For anyone who grew up in the mid '80s Canada and saw those hilariously awful informercials, the phrase, "It's Patrick. He took out life insurance. Good for you, son!" might give you that warm and fuzzy nostalgic feeling. It is a feeling you probably will not find looking into Robert Thompson's wide and memorably creepy eyes as he lays comatose in a hospital bed. Patrick, a 1978 Australian Giallo influenced exploiter, features a fine pedigree behind and in front of the camera is neither warm and fuzzy or awful: It is quite the little gem. This is no small accomplishment when your villain doesn't movie, speak or even blink (outside of a pre-credit sequence) and is rarely even on screen. Thompson, despite being the title character and the source of almost all the creepiness gets a lowly 8th billing in the films credits. Great cinematography, a full orchestral score, and top-shelf actors elevate the film beyond typical expectations this type of modestly funded effort. In fact it is the somewhere in the happy middle ground between Alfred Hitchcock and Dario Argento. Not surprisingly director Richard Franklin came over to America shortly thereafter to helm a (perhaps ill advised) sequel to the very film that Patrick is echoing. He made Psycho II in the early 1980s and has been making guilty pleasures (Link, Cloak & Dagger and F/X 2) ever since.
One fine evening while trying to relax quietly at home, Patrick simply snaps on his mother and her boyfriend having raucous and vocal bathtub sex. What's a young man to do? Well, hurl a lamp into the water, for starters. The ensuing electrical mayhem leaves his mother and lover dead, and Patrick in a comatose state in the care of the Roget Institute, a private hospital for the mentally unstable and comatose patients for several years, before pretty young British nurse, Kathy (Susan Penhaligon) comes along as his care giver. During her job interview for the hospital she is grilled on her personal life, her views on sexual deviancy (lesbianism, nymphomaniacs, enema specialists...) and other taboo subjects by Matron Cassidy, a Nurse Ratched type played by Julia Blake (who is usually found in complex arthouse features directed by Paul Cox and here gets a chance to really have fun with this character). Kathy is subjected to a further mouthful of exposition by the good Dr. Roget on Patrick's comatose state, as he has Patrick as a state-funded research project on the line between life and death. Patrick has a lot of stuff going on in front of him while he is monitored 24/7 (trivia: he is the inspiration for Uma Thurman's scene in Kill Bill where The Bride lays comatose after her near-assassination) and his vacant motionless, broken only by the occasionally involuntary spitting nevertheless dominates the frame. And Patrick eventually falls in love with Kathy. How do we know this? Camera Angles, editing, and general movie grammar. And the film makes fine use of a type-writer as an effective tension builder and occasional communication tool. Meanwhile, Kathy has a lot of men on the go: her husband Ed, who she is in the process of separating from; her new boyfriend Dr. Brian, who serves the dual purpose of kind of an exposition-second-opinion to contrast Dr. Roget's crazier antics such as frog killing and electroshock therapy sessions. A number of pyschokinetic-style accidents occur to these men which leads Dr. Brian to postulate Patrick as a man who in the absence of the usual five senses has developed a pretty killer sixth sense. (After all, a man recently blind has the other four senses magnified to compensate.)
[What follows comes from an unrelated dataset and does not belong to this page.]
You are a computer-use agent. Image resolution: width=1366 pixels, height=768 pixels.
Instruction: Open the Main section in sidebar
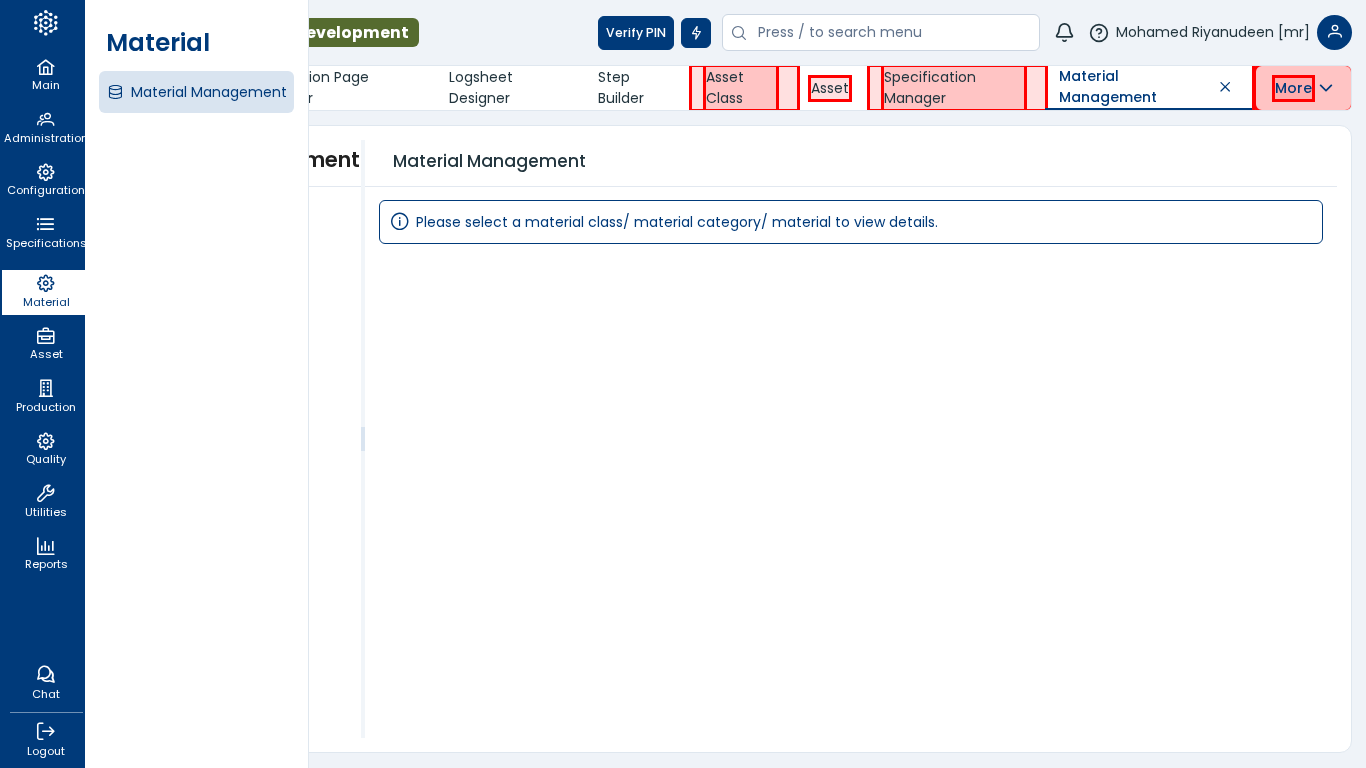[45, 75]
Patrick may not be as vicious or visceral as Scanners, Firestarter or Carrie, but more than those pictures it does have a very lived in texture. The characters seem like they have lives outside the context of the movie, and it makes for the creepy goings on and eventual climax (where Kathy has to choose a man while Patrick battles the doctors and nurses) have a bit more down-to-earth vibe than the usual horror picture. And then there is this strange rape metaphor running through the picture. Ed tends to come over to Kathy's place for the occasional bit of - we're trial-separated, but why not - love-making. During one such unsuccessful encounter Ed says "so much for the whole women rape fantasy?" This is mirrored by Dr. Roget's electroshock therapy on Patrick, the immobile body constantly tormented for his own good. There are no victims here though. Patrick eventually starts lashing out at the staff in violent ways, and Kathy fights back against the over-protective nature of the men around her (although she still manages to have sex with two, and 'handle' the thirds unit at one point. Who would have thought that a movie like would turn into feminist statement of sorts? Perhaps, that is too much over-analysis of a deliberately paced moody horror picture which telegraphs pyschokinetic activity by having the hospital "Entrance" sign flicker so that only "trance" remains lit. Nevertheless, Patrick is a treat and a cut above the usual exploitation fare and a fun romp - especially for those who like their horror films to have a little patience. It also reminded me greatly along the lines of something like the modestly produced Canadian creep-fest Pin. It beats taking the medical for dodgy life insurance. Good for you, son.